◆ **THINGS TO DO**:
a) According to the preliminary ruling request, which features of the Italian national committee's decision does the referring court ask the Court to consider when deciding whether that decision can be appealed before the General Court?
b) List every legal instrument or treaty provision named in the preliminary ruling request.
c) Summarize the preliminary ruling request in two sentences.

Language of document :

Request for a preliminary ruling from the Tribunale Amministrativo Regionale per il Lazio (Italy) lodged on 9 February 2022 – Gruppo Mauro Saviola Srl v Ministero della Transizione Ecologica, Comitato nazionale per la gestione della direttiva 2003/87/CE e per il supporto nella gestione delle attività di progetto del protocollo di Kyoto

(Case C-94/22)

Language of the case: Italian

Referring court

Tribunale Amministrativo Regionale per il Lazio

Parties to the main proceedings

Applicant: Gruppo Mauro Saviola Srl

Defendants: Ministero della Transizione Ecologica, Comitato nazionale per la gestione della direttiva 2003/87/CE e per il supporto nella gestione delle attività di progetto del protocollo di Kyoto

Questions referred

Is the decision taken by the Italian national committee for the management of Directive 2003/87/EC 1 and for support in the management of project activities under the Kyoto Protocol, considering the adoption procedure and, in particular, the mechanism for dialogue with the European Commission provided for in Delegated Regulation (EU) 2019/331, 2 concerning the inclusion of installations in the list for the allocation of CO2 allowances, open to appeal before the General Court pursuant to the fourth paragraph of Article 263 TFEU, where the contested measure produces binding legal effects and directly affects the applicant as an economic operator?

Records on locating elements on screens:
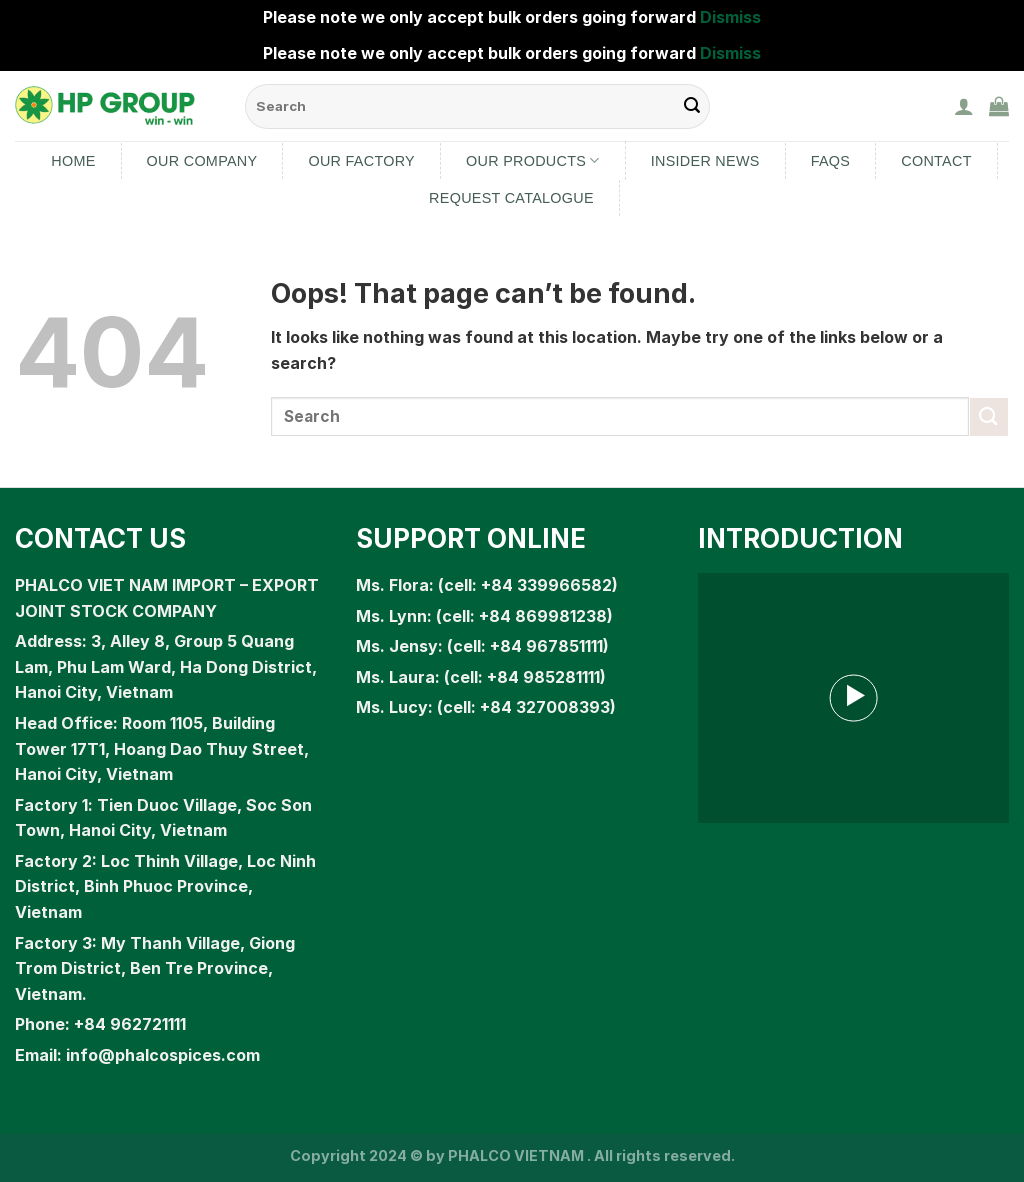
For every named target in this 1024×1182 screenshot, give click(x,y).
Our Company (202, 161)
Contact (936, 161)
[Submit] (989, 416)
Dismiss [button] (730, 17)
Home (73, 161)
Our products (533, 160)
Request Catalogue (511, 198)
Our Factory (361, 161)
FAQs (831, 161)
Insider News (705, 161)
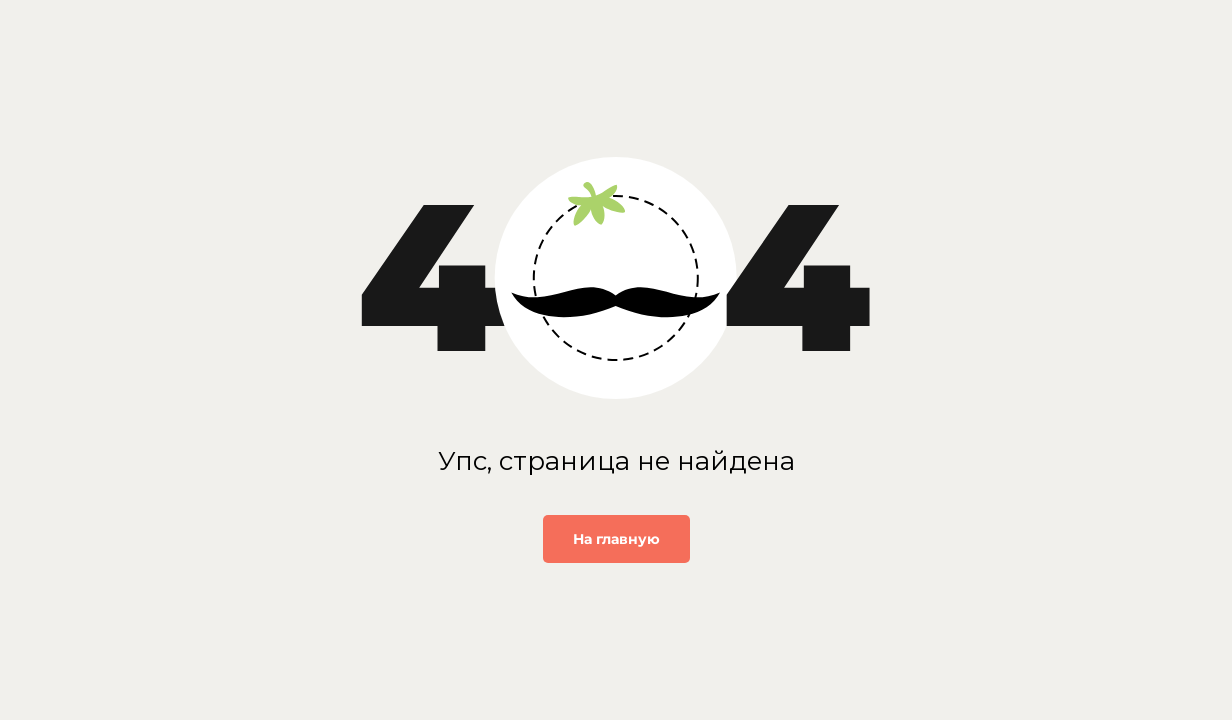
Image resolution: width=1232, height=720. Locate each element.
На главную (616, 539)
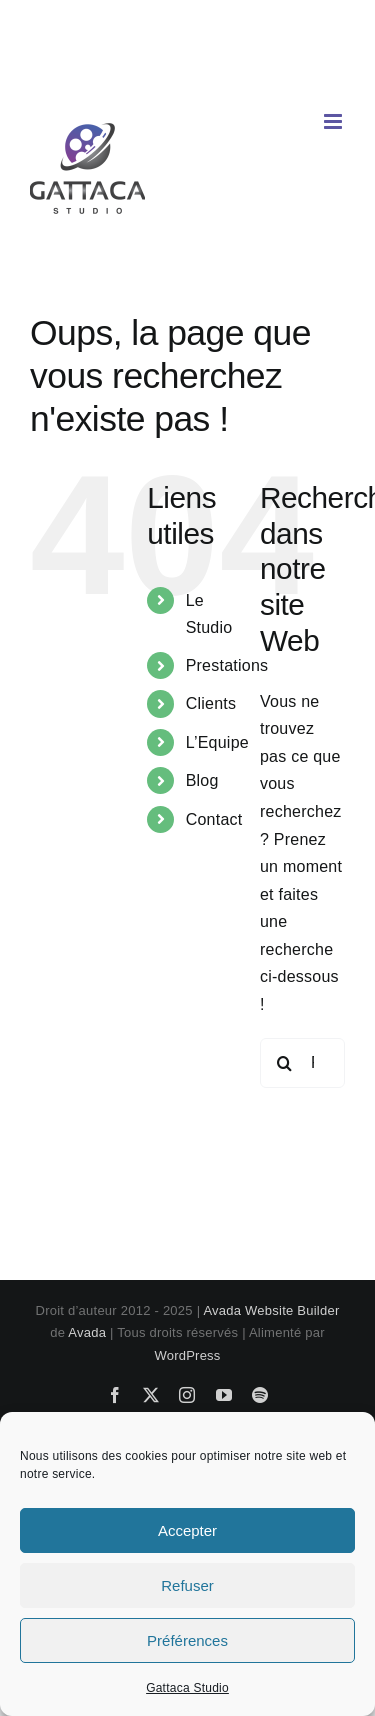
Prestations (227, 665)
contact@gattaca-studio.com (187, 74)
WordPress (187, 1355)
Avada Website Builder (271, 1310)
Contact (214, 819)
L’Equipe (217, 742)
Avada (87, 1332)
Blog (202, 780)
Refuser (187, 1585)
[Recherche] (285, 1063)
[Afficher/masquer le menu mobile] (334, 121)
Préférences (187, 1640)
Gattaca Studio (187, 1688)
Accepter (187, 1530)
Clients (211, 703)
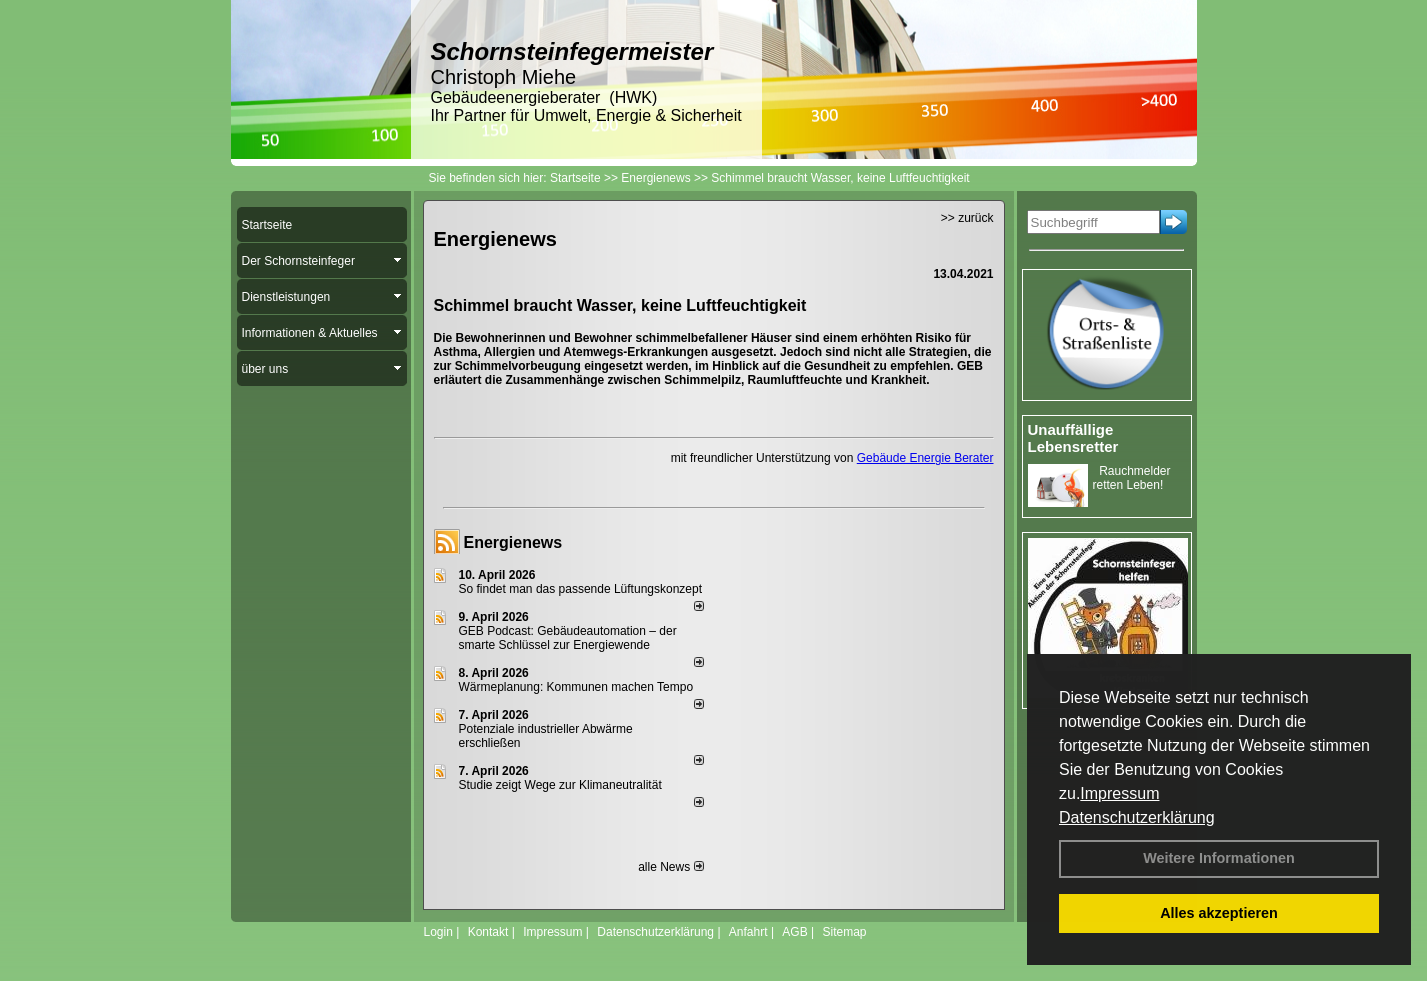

◆ **SOLUTIONS TO THE PROBLEMS**:
a) The referring court points to the adoption procedure, and in particular to the mechanism for dialogue with the European Commission provided for in Delegated Regulation (EU) 2019/331. It also relies on the measure producing binding legal effects and directly affecting the applicant as an economic operator.

b)
- Directive 2003/87/EC
- The Kyoto Protocol
- Delegated Regulation (EU) 2019/331
- The fourth paragraph of Article 263 TFEU

c) In Case C-94/22, lodged on 9 February 2022, the Tribunale Amministrativo Regionale per il Lazio referred a question in proceedings brought by Gruppo Mauro Saviola Srl against the Ministero della Transizione Ecologica and the Italian national committee for the management of Directive 2003/87/EC. The court asks whether the committee's decision on including installations in the list for the allocation of CO2 allowances can be appealed before the General Court under the fourth paragraph of Article 263 TFEU, given its adoption procedure involving dialogue with the European Commission.